[Saved data entries]
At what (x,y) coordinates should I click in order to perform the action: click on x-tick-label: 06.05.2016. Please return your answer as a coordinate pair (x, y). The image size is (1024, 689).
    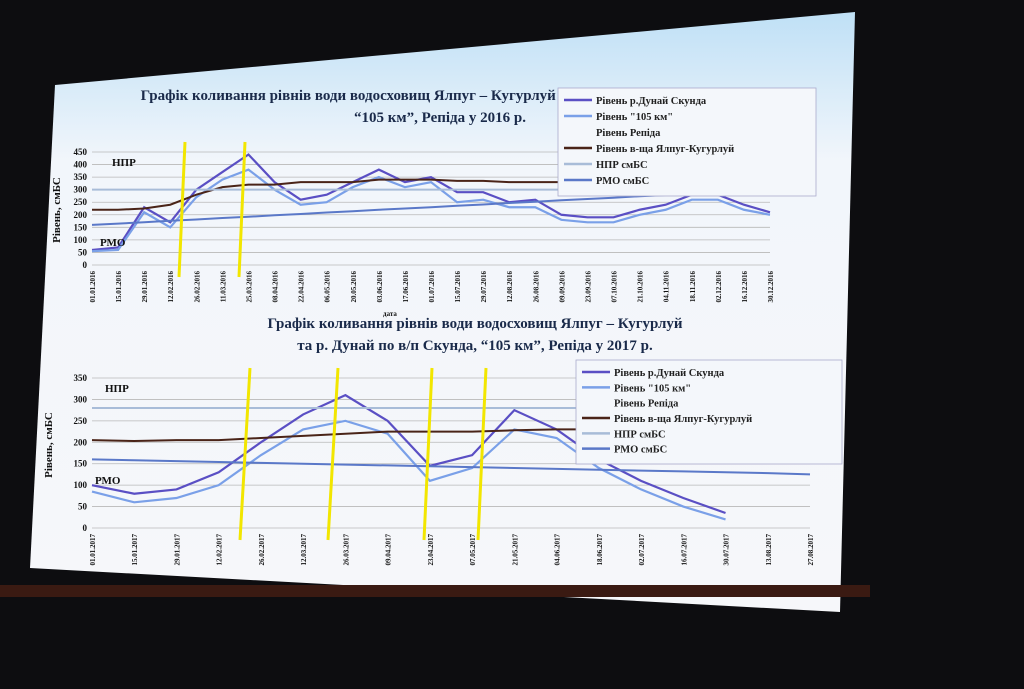
    Looking at the image, I should click on (328, 287).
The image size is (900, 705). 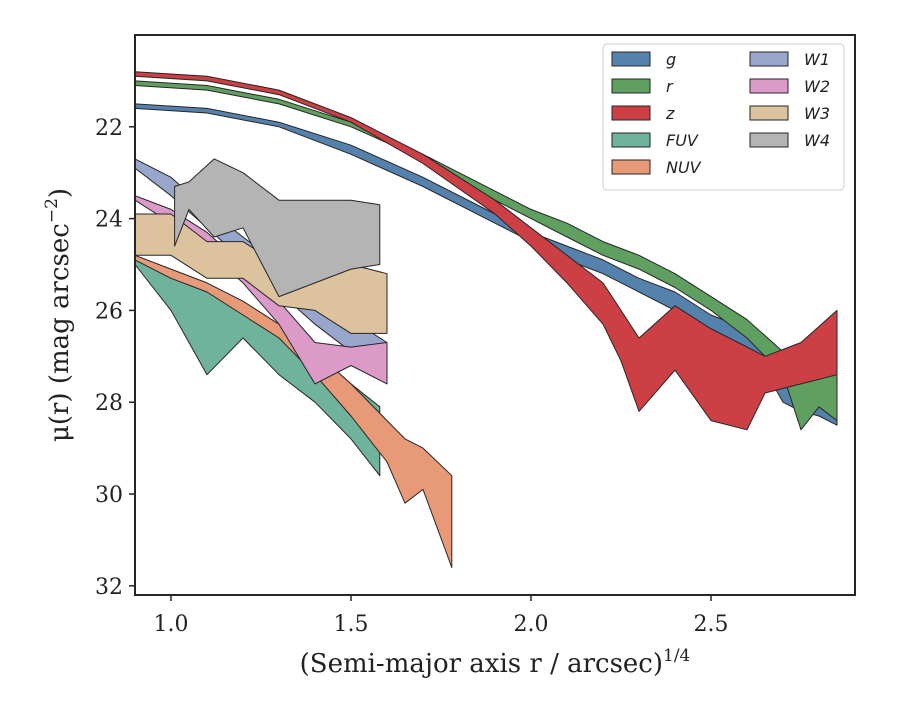 What do you see at coordinates (684, 168) in the screenshot?
I see `legend-label-nuv: NUV` at bounding box center [684, 168].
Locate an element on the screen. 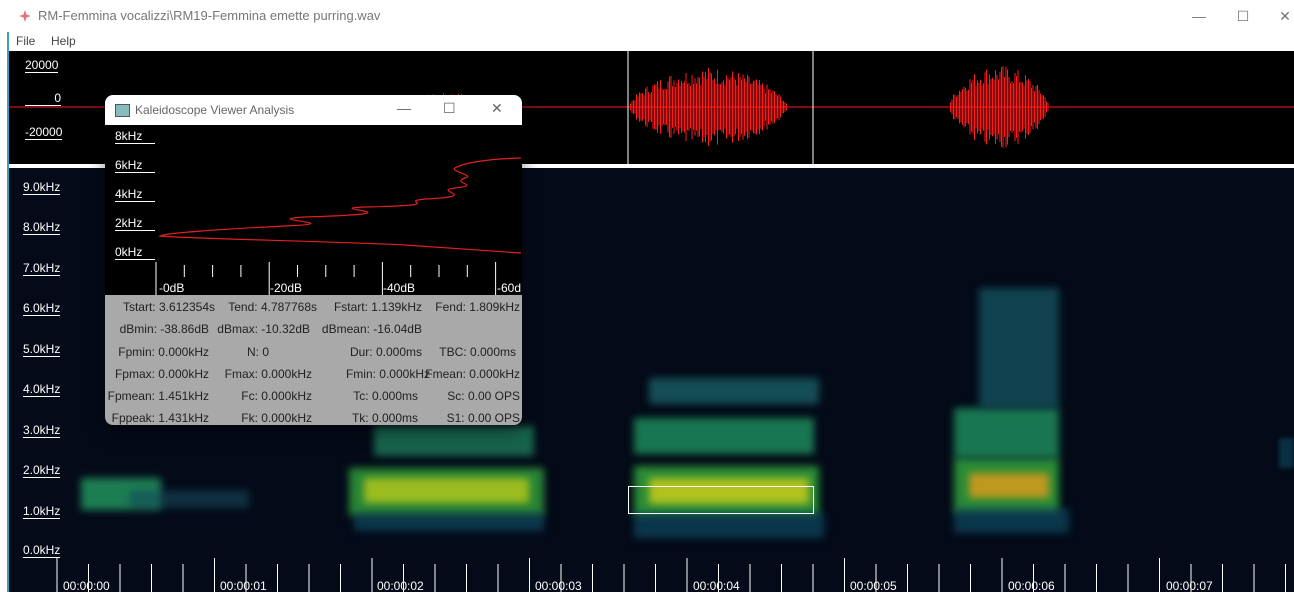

About this exercise:
Reproduce the rows verbatim from the beginning of the records up to and including the line containing "Looking at the". Omit the pictures from your reproduction.

Written response:
At what (x,y) coordinates should I click in order to perform the action: click on x-tick-label: 06.05.2016. Please return your answer as a coordinate pair (x, y). The image size is (1024, 689).
    Looking at the image, I should click on (328, 287).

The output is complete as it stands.